Home Internasional Amnesty International Kecam Keras Singapura yang Besok Akan Eksekusi Mati Terpidana Narkotika

Amnesty International Kecam Keras Singapura yang Besok Akan Eksekusi Mati Terpidana Narkotika

Jakarta, Gatra.com - Amnesty International Malaysia dan Indonesia mengecam keras rencana Pemerintah Singapura untuk kembali mengeksekusi mati terpidana kasus narkoba pada Rabu (17/5). Dikutip dari Coconuts Singapore, pria berumur 37 tahun ini divonis hukuman mati setelah tertangkap menyelundupkan 1,5 kg marijuana atau ganja. Identitas terpidana disamarkan untuk menghargai permintaan pihak keluarga.

"Tren di Singapura berbanding terbalik dengan tren global di mana penggunaan hukuman mati terus berkurang, terutama untuk kasus narkotika," ucap Direktur Eksekutif Amnesty International (AI) Malaysia, Katrina Jorene Maliamauv dalam diskusi daring yang diadakan bersama AI Indonesia pada Selasa (16/5).

Sekitar tiga minggu yang lalu, Singapura juga mengeksekusi mati seorang terpidana kasus narkotika dengan detail kasus yang serupa. Hal ini membuat Pemerintah Singapura dikecam keras oleh masyarakat global dan juga oleh PBB.

"Mereka (pemerintah Singapura) mengatakan hukuman mati yang bisa menimbulkan efek jera.
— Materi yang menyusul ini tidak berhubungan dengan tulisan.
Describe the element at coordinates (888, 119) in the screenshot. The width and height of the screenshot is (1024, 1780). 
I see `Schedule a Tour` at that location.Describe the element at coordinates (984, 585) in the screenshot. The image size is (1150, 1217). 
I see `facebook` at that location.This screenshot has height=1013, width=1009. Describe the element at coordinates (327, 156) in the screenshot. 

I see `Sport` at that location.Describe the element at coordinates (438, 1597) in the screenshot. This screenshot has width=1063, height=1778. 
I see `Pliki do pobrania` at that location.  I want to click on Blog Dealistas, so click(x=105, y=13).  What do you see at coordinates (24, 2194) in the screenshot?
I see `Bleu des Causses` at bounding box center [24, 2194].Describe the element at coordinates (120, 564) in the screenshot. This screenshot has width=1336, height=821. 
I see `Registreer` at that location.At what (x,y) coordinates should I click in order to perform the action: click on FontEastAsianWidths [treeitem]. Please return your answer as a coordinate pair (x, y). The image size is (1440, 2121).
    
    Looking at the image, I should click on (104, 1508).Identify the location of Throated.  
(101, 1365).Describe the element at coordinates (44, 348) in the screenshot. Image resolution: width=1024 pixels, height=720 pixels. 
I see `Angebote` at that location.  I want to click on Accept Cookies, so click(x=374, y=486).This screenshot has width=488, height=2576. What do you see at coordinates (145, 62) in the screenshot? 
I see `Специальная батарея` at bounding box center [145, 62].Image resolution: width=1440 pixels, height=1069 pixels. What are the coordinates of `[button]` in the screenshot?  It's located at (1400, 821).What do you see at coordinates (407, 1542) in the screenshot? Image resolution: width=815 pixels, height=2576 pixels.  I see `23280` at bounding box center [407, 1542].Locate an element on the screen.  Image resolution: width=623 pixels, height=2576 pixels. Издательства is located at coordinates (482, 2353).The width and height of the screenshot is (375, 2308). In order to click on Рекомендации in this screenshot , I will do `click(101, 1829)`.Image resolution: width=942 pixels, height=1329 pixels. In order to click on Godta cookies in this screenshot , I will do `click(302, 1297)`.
Kami menilai, hal ini tidak berdasar pada realita sehingga justifikasi ini tidak bisa diterima," kata Katrina.

Amnesty International akan terus menyuarakan hal ini agar pemerintah dapat menunda eksekusi dan ke depan dapat menghapus hukuman mati secara menyeluruh. Katrina juga meminta agar masyarakat Singapura dapat mengambil peran aktif dan memahami bahwa upaya ini sangat mungkin untuk dicapai.

'Ini arah yang cukup negatif ya untuk pemerintah Singapura, yang mana saat ini, tahun 2022 ada 11 orang dieksekusi yang mana sebelumnya itu nol," ucap Peneliti AI Indonesia, Ari Pramuditya dalam acara yang sama.

Ari menjelaskan, 11 eksekusi mati di Singapura adalah untuk terpidana narkotika. Ia meyakini, pemerintah di beberapa negara masih berpendapat bahwa terpidana kasus narkotika masih pantas untuk mendapatkan hukuman mati. Pemikiran ini juga diadopsi oleh Pemerintah Indonesia.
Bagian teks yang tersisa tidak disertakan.